One of Greenwald’s points is that ABC knows who these high-ranking officials are who was feeing it information that, based on what they are saying now, must have been false. I don’t expect ABC to reveal their sources. But I do expect them to come clean about having been, apparently, mislead, and that it cannot consider these sources credible now.

One also has to consider the possibility that the Feds have completely screwed up again and are blaming the wrong guy.

UPDATE: Greenwald continues to argue for ABC to reveal their sources on the story that the anthrax scare was linked to Iraq:

The Washington Monthly’s Kevin Drum argued yesterday that despite the need for journalists to use confidential sources, “the profession — and the rest of us — [are] better off if sources know that they run the risk of being unmasked if their mendacity is egregious enough to become newsworthy in its own right.” Drum added: “I’d say that part of [Ross'] re-reporting ought to include a full explanation of exactly who was peddling the bentonite lie in the first place, and why they were doing it.” Nonetheless, Drum said: “In practice, most journalists refuse to identify their sources under any circumstances at all, even when it’s clear that those sources deliberately lied to them.”

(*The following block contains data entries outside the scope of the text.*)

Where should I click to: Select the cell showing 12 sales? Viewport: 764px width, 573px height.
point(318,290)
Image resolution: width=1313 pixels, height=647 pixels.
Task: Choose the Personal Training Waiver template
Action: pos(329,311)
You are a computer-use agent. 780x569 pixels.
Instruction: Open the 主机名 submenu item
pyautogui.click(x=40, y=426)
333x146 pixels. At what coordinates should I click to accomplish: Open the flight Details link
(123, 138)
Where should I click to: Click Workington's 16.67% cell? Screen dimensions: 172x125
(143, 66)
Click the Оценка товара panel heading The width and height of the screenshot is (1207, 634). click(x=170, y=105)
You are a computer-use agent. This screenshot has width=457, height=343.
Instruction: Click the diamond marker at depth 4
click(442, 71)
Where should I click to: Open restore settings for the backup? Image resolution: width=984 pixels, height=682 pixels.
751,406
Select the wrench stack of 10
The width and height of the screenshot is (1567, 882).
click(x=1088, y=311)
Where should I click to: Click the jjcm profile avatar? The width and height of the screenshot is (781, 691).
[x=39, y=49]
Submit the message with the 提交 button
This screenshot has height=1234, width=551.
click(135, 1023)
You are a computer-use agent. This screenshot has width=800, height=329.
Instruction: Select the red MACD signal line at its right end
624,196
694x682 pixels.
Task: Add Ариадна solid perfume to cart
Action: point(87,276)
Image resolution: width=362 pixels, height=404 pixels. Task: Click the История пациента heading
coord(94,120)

Here’s the problem with this approach: Who decides “when it’s clear that those sources deliberately lied to them.”

Obviously Greenwald has decided, on the issue of the leaks about bentonite. Does Greenwald KNOW that those earlier sources lied? All he knows is that there are news stories now claiming a person who was about to be charged committed suicide. No one has been convicted of anything, and probably won’t unless they come up with an accomplice. I seem to recall another individual was put forth as a suspect, but later cleared.

Greenwald also argues that there is precedent for outing sources who lie:

There are examples where even large media outlets have followed that principle. Back in 1987, Oliver North was justifying his having lied to Congress about the Iran-contra program by complaining that Congress couldn’t be trusted with National Security secrets. When asked at a Senate hearing for an example, North cited what he claimed were Congressional leaks to Newsweek about key details of a U.S. military operation to intercept an Egyptian plane carrying the men believed to be the hijackers of the Achille Lauro cruise ship.

But North was lying. It was North himself — not Congress — who had leaked details of that operation to Newsweek. And Newsweek, knowing that North was blatantly lying to the public by blaming Congress for leaks for which North himself was actually responsible, outed North as its source.

The problem with holding North up as an example, is that the two cases are dissimilar in many ways. North lied to Congress, not to the media. One assumes that when someone leaks secret information to the media that they will lie about having done so. It’s inherent in the agreement that the media won’t reveal their source’s identity that the source him/herself will mislead others.

And there’s a whiff of ideological pleading going on here, I think. Those opposed to the U.S. invasion of Iraq were happy to see Judith Miller and other journalists tossed in the clink until they revealed their sources. The justification then and now is that a greater good was being served, that of ferreting out those in the administration who lied.

I recall an incident called Watergate, in which reporters often replying on confidential sources brought down another corrupt administration. And guess what? Sometimes those sources were wrong.

I don’t recall that there were many liberals at the time demanding these sources be outed.